Every field has basic concepts that are essential to real understanding of the field. In the context of Information Security, “hashing” is one of those concepts. Some technology people throw the term around on the assumption that “everyone” knows what it means, even when they don’t fully understand themselves.

As happens not infrequently, people spend whole careers on the details and nuances of topics like this, but the high-level concept of hashing is not really that hard.

A hash is a computer algorithm that converts a data block of arbitrary size to a unique value of fixed length. In other words, a “hashing function” is a program which converts a “chunk” of data, however large, to a “fingerprint” or “hash” value, which is limited to a specific length.

As an example, using an old/obsolete hash known as MD5, here is an illustration using the word “Chicken” (using https://passwordsgenerator.net/md5-hash-generator/):

NOTE: I am using MD5 for convenience, since most later hash functions generate longer output strings. (By the way, “MD” is short for “Message Digest”)

When Information Security people discuss hashing, we are usually referring to a “cryptographic hash function” (https://en.wikipedia.org/wiki/Cryptographic_hash_function).
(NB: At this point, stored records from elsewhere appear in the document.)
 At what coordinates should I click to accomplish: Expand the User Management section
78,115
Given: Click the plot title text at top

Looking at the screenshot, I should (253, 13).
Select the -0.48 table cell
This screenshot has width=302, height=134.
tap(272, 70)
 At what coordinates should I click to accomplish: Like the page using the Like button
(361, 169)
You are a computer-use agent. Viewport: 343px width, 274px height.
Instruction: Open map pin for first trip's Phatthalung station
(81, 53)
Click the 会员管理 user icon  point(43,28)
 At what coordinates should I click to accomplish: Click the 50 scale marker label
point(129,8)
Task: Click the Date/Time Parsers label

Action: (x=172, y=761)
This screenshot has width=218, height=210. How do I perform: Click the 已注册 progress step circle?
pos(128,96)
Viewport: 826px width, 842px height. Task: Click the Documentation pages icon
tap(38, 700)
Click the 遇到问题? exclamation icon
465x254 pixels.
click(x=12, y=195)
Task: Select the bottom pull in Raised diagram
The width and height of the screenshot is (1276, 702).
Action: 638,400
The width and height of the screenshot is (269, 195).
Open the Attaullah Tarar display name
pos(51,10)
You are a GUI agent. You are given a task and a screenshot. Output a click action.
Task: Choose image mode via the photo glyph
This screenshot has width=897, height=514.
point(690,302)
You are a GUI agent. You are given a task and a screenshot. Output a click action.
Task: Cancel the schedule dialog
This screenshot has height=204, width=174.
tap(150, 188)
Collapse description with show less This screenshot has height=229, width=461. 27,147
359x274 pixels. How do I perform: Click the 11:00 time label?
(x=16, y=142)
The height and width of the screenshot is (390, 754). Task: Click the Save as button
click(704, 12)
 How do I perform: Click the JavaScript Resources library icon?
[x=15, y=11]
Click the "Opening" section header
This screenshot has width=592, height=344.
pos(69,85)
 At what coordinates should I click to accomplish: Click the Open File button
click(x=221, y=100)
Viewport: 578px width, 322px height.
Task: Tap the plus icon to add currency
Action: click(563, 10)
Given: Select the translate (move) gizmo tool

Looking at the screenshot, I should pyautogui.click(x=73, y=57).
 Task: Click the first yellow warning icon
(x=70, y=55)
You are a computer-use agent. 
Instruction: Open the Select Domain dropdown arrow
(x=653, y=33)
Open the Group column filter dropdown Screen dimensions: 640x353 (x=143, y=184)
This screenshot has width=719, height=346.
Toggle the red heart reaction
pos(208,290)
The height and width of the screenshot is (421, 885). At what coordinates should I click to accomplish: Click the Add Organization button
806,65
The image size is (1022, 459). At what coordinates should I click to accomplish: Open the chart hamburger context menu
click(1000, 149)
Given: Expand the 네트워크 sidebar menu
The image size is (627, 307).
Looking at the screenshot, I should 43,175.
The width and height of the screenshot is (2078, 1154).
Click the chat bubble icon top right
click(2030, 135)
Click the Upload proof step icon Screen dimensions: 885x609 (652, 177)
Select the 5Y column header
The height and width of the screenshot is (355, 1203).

It’s still a hash function, but not all hash functions are cryptographically “secure”. The main properties of a cryptographic hash function include:

Deterministic – The hash function must always generate the same output for a given input
One-way – It should be “computationally infeasible” to find the input value that generates a given hash. (In practice, this means that the only way to find the original value is to hash all possible input values until you get the one you want, which should take a very, very long time.
Collision-resistant – It should be “computationally infeasible” to find two different messages which generate the same hash value
Small changes to the input generate large changes in the output (“avalanche effect”). In the example above, see how the values “chicken” and “Chicken” produce radically different hash values.

What does all this mean, though? Ignoring all the math-speak, a hash is a way to generate a unique, fixed-length, “fingerprint” of a block of data (generally a file or string), where you can go from the data to the hash, but can’t go back from the hash to the data.

John Oliver (Last Week Tonight, Season 5, Episode 4), in his episode on Blockchain, includes a “really helpful, really dumb metaphor” to describe why hashing is secure (https://www.youtube.com/watch?v=g6iDZspbRMg – starting at about 7:50)

So, now that we have an idea of what a hash is (including a mental image which may never fade...), what’s it for?

One common use for hashing is to generate a “fingerprint” of a file, in order to ensure that the file has not been altered along the way. If I am provided a file, and the hash of that file, I can download the file, hash it myself, then compare “my” hash with the “original” hash. If the two hash values match, I can be confident that the file is “valid” - ie, that it is the same as the source file.

That explains why we want the hashing algorithm to have the properties noted above – ie, that it is deterministic, one-way, colliision-resistant, and shows the “avalanche effect”. With those properties, we can guarantee - to a high degree of confidence - that the two files are identical.

Now that we have a general idea of what a hash is, and what it’s for, why are there so many different hash functions? This is where things can get very complex, very quickly, as different hash algorithms have been developed over the years, for different reasons.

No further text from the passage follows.